It’s not every day that Valley RFC gets to spend some quality time together – fixture lists have seen to that over the last few seasons for sure – but this was the mother of all get togethers – a bus booked under the name of Scum Bulls, a restaurant booked under the name of Scum Sequins and a visit to the STD clinic booked under the name of Greg. Wan Chai shop owners have all ordered a sh!t load more Hawaiian Shirts because apparently it is this year’s must have fashion accessory. Many were heard laughing as they managed to get rid of stock that went out of date when Noah was a lad.

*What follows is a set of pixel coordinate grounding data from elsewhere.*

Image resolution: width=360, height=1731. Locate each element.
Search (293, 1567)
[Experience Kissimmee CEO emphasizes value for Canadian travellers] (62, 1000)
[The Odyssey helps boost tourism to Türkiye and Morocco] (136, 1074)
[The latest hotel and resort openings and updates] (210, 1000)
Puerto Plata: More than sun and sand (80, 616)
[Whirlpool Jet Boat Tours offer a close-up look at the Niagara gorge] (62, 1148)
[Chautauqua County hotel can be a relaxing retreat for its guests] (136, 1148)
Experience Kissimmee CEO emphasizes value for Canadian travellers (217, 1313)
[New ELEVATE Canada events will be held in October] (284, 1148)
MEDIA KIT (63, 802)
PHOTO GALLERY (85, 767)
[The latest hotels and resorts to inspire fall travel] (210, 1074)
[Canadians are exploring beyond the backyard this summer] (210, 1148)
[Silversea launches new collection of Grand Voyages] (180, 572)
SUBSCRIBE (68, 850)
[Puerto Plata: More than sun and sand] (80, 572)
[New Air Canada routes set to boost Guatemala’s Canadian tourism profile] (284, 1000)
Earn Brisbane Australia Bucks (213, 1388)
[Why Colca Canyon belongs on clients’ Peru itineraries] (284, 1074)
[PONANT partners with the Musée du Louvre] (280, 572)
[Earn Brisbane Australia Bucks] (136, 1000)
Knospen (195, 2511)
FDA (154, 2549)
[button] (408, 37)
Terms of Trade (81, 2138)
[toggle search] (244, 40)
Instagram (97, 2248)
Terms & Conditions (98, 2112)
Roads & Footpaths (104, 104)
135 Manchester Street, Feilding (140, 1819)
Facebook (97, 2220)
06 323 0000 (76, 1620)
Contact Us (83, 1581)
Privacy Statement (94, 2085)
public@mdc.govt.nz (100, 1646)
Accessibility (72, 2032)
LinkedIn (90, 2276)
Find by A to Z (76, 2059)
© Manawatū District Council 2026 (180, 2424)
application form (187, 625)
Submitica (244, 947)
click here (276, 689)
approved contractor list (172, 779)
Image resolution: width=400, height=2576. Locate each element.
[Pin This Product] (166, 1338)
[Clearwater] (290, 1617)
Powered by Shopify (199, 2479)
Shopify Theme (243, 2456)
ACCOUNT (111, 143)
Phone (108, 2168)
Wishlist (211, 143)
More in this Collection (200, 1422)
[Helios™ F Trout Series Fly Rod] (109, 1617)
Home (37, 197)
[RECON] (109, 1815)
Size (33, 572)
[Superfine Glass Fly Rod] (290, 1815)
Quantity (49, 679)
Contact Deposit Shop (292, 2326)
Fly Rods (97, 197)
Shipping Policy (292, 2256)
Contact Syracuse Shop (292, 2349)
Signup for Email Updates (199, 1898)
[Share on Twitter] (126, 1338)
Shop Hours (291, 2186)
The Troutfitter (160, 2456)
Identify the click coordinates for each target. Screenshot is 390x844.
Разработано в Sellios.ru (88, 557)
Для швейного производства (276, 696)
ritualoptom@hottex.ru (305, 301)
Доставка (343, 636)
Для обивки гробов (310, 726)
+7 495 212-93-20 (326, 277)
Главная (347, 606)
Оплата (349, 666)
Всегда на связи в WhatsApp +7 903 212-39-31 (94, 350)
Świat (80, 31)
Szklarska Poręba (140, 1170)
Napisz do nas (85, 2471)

So to kick off we met at Typhoons to watch the match on two faded screens from the pavement – a shame to see that they have taken the Valley stuff down but at least they’ve gotten rid of their photos of the Ginger Prince Buckler the nomadic Taff. England showed that it was business as usual – all mouth and no trousers – a bit like their team hotel the previous weekend. Luckily the Valley Kiwis were very generous in their win and probably only mentioned the “Fukking useless Pommie C@nts” a few times during and after the match. The English were gracious in defeat preferring to pick on the lesser nations in the northern hemisphere to take deflect the attention to their shameful, woeful dog sh!t example of a team performance – Simon learned that Scotland may not have been the best team to single out on the bus on the way back from the meal. Imagine a Scottish version of Valley’s very own Mr Angry JC – only angrier and without a receding hairline. Not someone you’d trifle with – you could smell the sh!t from Simon’s pants as the Raging Sporren took exception to his feeble chants.
So to the meal – well what a fine eatery we chose – they kindly put a lot of thought into things that would travel the furthest but do the least damage at one point serving face flannels for the final course. I found half a fish head in my shirt pocket when I woke up on Sunday morning which is better than the crabs that Sammy found in his pants. All the teams were well represented – the Ones were treated to a pre season Juddy torso as he took his shirt off to display his guns – “more water pistols than Dirty Harry Magnums” (was a direct quote from Weasel who is having his own ones cosmetically enhanced with pig butt fat in Bangkok). The Knights were generally well represented and evenly balanced on both sides without Prav picking himself to be there as Head of the Table. The Tangs showed what the s3x offender’s register annual day trip to the seaside looks like. Les Broncos had a great turnout with the chef asking to borrow some of their chewing garlic for our food. The Griffs were also celebrating a stag do – Seb Nacho Libra showing why he is tipped to prop for the Ones next year with the body of a Spartan. The Ma Jais tried and tried to drink cartons of tea all night but in the end Forrest, Ed, Pheonix, Kevin and the boys got through at least one bottle of Blue Girl between them. The youngsters were chaperoned by Charlie and Jonny who ensured that they got so hammered they were throwing up and pi$$ing on the bus just like a normal school trip.
The fines and awards went extremely well with Riebe being the most consistent Yank the club has ever known. It’s hard to believe that he used to be the 110 hurdles high school winner and was the Regional Young Offenders champion in 1956. The journey back to the bus was quite eventful with Greg choosing to show us how he intended to overcome his fear of water and sharks in one go – the photos show a technique often referred to as “sheer fukking stupidity” that endeared him to all of the locals – Sammy tried to get a poodle that was wearing pink hotpants off it’s owner and throw it into the tank but the b!tch wasn’t having any of it and neither was the dog. The bus back was a quiet time for us all to reflect on just what it means to be a Valley man. This period of reflection was broken only by excessive drinking and shouting interspersed with the odd impromptu wrestling match. Wan Chai was a bomb burst but Shore Leave Guards were glad that we could take the emphasis off the sailors who kept telling us we were “fukking awesome dudes” It was just like having Liptak around.
Great night guys and lets try not to leave it a whole year before we do it again eh?